Quando foi a Última Ceia? Para Colin Humphreys, da Universidade de Cambridge, terá ocorrido na quarta e não na quinta-feira.
A posição aparece no livro The Mystery Of The Last Supper, onde o autor analisa os calendários, os dados da história e as conclusões da exegese.
Refira-se, antes de mais, que esta questão não é original. Bento XVI, no seu último livro sobre Jesus, também a contempla. A própria Bíblia não permite dirimi-la totalmente.
Os Sínópticos (Marcos, Mateus e Lucas) apontam para «o primeiro dia dos Ázimos, quando se imolava a Páscoa» (Mc 14, 12). Era, com efeito, na tarde desse dia que, no templo, se imolavam os cordeiros pascais. Seria uma quinta-feira. Era nessa noite que começava a Páscoa e se comia a ceia. Terá sido no final que Jesus foi preso e apresentado a tribunal. Na manhã de sexta-feira, foi condenado e, à tarde, morreu. Como no outro dia era sábado, dia sagrado para os judeus, o corpo de Jesus tinha de ser sepultado antes do anoitecer de sexta-feira.

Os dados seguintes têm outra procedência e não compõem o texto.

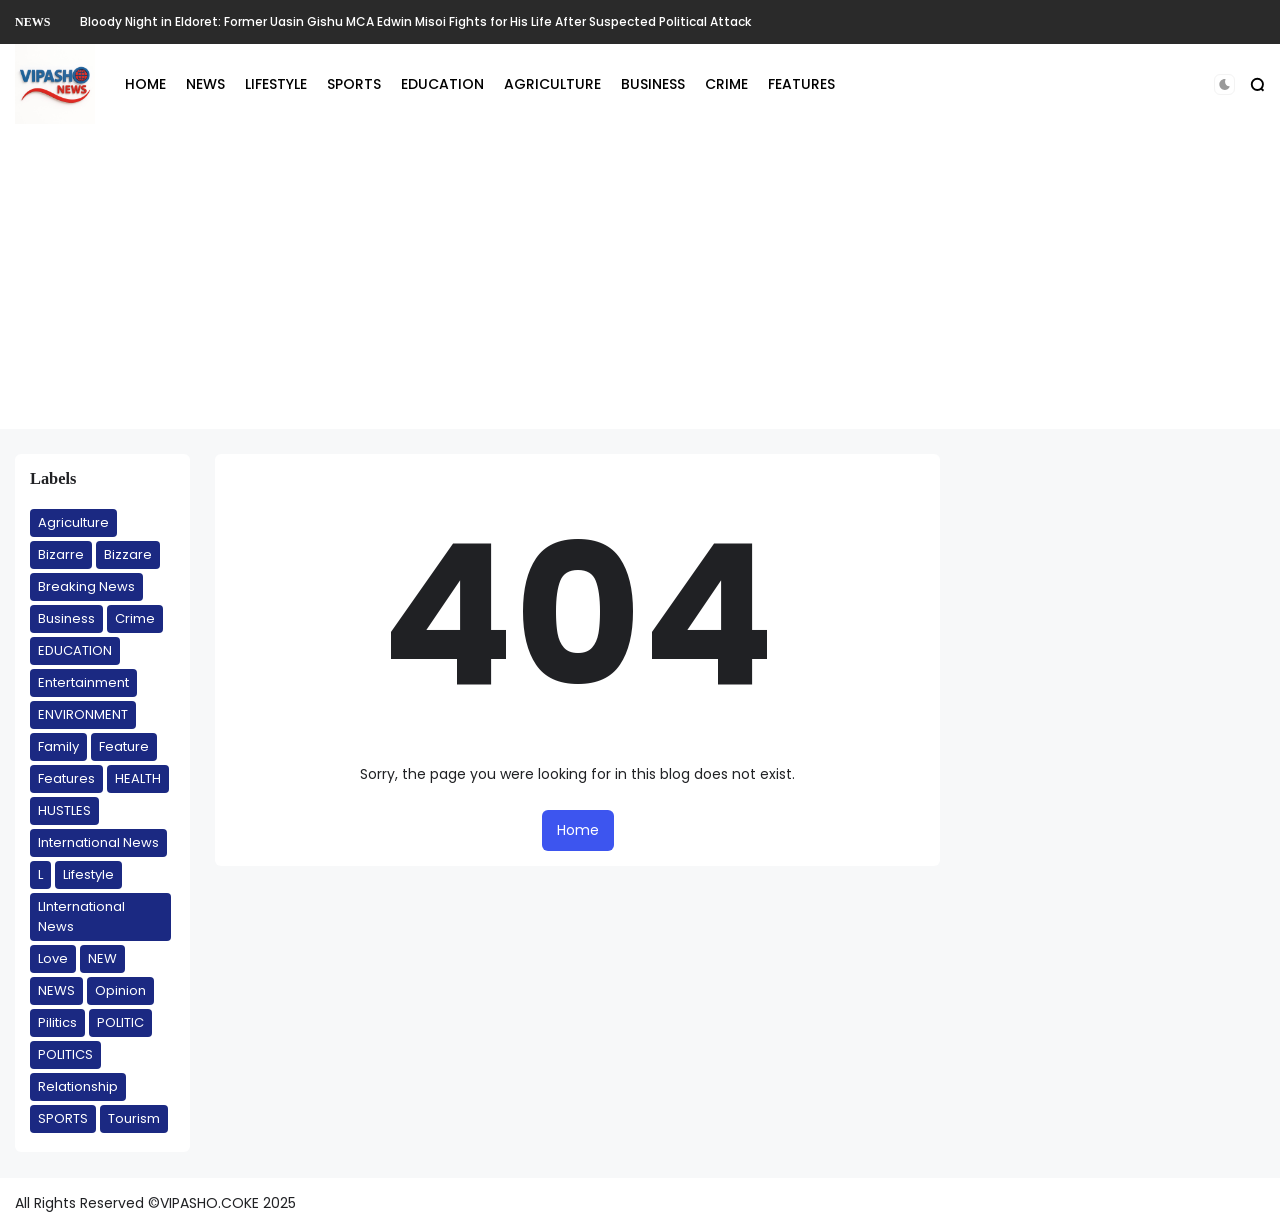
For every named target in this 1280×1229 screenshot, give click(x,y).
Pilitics (57, 1022)
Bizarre (61, 554)
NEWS (32, 22)
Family (58, 746)
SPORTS (354, 84)
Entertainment (83, 682)
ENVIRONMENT (83, 714)
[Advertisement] (640, 289)
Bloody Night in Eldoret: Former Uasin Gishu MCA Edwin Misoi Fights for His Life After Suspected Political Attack (415, 21)
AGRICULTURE (552, 84)
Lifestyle (88, 874)
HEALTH (138, 778)
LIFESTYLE (276, 84)
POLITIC (120, 1022)
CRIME (726, 84)
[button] (1224, 84)
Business (66, 618)
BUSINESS (653, 84)
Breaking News (86, 586)
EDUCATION (442, 84)
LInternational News (81, 916)
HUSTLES (64, 810)
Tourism (134, 1118)
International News (98, 842)
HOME (145, 84)
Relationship (78, 1086)
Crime (135, 618)
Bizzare (128, 554)
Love (53, 958)
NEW (102, 958)
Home (578, 830)
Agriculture (73, 522)
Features (66, 778)
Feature (124, 746)
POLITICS (65, 1054)
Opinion (120, 990)
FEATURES (801, 84)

Surge, entretanto, uma dificuldade. Naquele ano, a Páscoa judaica era na sexta-feira. Será crível que Jesus fosse julgado e crucificado num dia tão solene? Não falta quem assegure que o processo e a crucifixão eram compatíveis com a Páscoa. Contudo, dois dias antes dos Ázimos, os sumos sacerdotes desaconselhavam que se matasse Jesus durante a festa para que o povo não se revoltasse (cf. Mc 14, 2). Como é que se mudou tão rapidamente de opinião?
O Evangelho de S. João apresenta uma nuance a respeito de tudo isto. Desde logo, não assegura que a Última Ceia tenha sido uma ceia pascal e até dá a entender que o julgamento de Jesus foi não durante a Páscoa, mas antes da Páscoa. Trata-se da alusão ao facto de as autoridades judaicas, que levaram Jesus a Pilatos, não terem entrado no pretório «para não se contaminarem e poderem celebrar a Páscoa» (Jo 18, 28). Isto significa que o processo e a morte de Jesus acontecem não durante a Páscoa, mas na véspera da Páscoa. Neste caso, naquele ano a Páscoa seria não numa sexta-feira, mas num sábado. Só que, como os judeus contam os dias a partir do crepúsculo do dia anterior, Jesus teria morrido na sexta-feira antes do ocaso.
Assim, Jesus teria tido a Última Ceia na quinta-feira, mas sem o carácter pascal judaico, e teria sido executado na sexta-feira, a qual seria véspera da Páscoa e não dia de Páscoa. Neste caso, o cordeiro pascal estaria a ser comido pelos judeus quando Jesus já estava morto. Como diz Joseph Ratzinger, «Jesus morre como o verdadeiro Cordeiro, que estava apenas preanunciado nos cordeiros».
Não faltou, entretanto, quem procurasse harmonizar as duas cronologias. Quem mais se destacou foi Annie Jaubert, que estudou a fundo os calendários judaicos. Encontrou um que, não atendendo à translação da Lua, previa um ano de 364 dias, dividido em quatro estações de três meses, dois dos quais com 30 dias e o outro com 31. Cada trimestre teria, então, 13 semanas e cada ano 52 semanas. Deste modo, as festas seriam sempre no mesmo dia da semana. Concretamente, a Páscoa judaica seria à quarta-feira. Por conseguinte, a Última Ceia teria sido na terça-feira à noite.
O curioso é que um texto do início do século III, Didascália dos Apóstolos, fixa a data da Ceia de Jesus na terça-feira. O problema é que a tradição mais antiga aponta para quinta-feira como a data mais segura da Última Ceia.
É certo que a terça-feira seria mais ajustada ao desenvolvimento posterior dos acontecimentos. Não é fácil admitir que, numas curtas horas (de quinta para sexta-feira), tenha acontecido tanta coisa: interrogatório no Sinédrio, transferência para Pilatos, sonho da mulher de Pilatos, envio a Herodes, regresso a Pilatos, flagelação, condenação, caminho para o Calvário e crucifixão.
Em síntese, a data da Última Ceia continuará a suscitar muitos estudos e a despertar compreensível curiosidade. Mas o mais importante não é quando aconteceu. É o que aconteceu.
E o que aconteceu, desde o lavar dos pés até à consagração do pão e do vinho passando pelo longo discurso, foi tão impactante que jamais foi esquecido. Fundamental é que nunca deixe de ser vivido.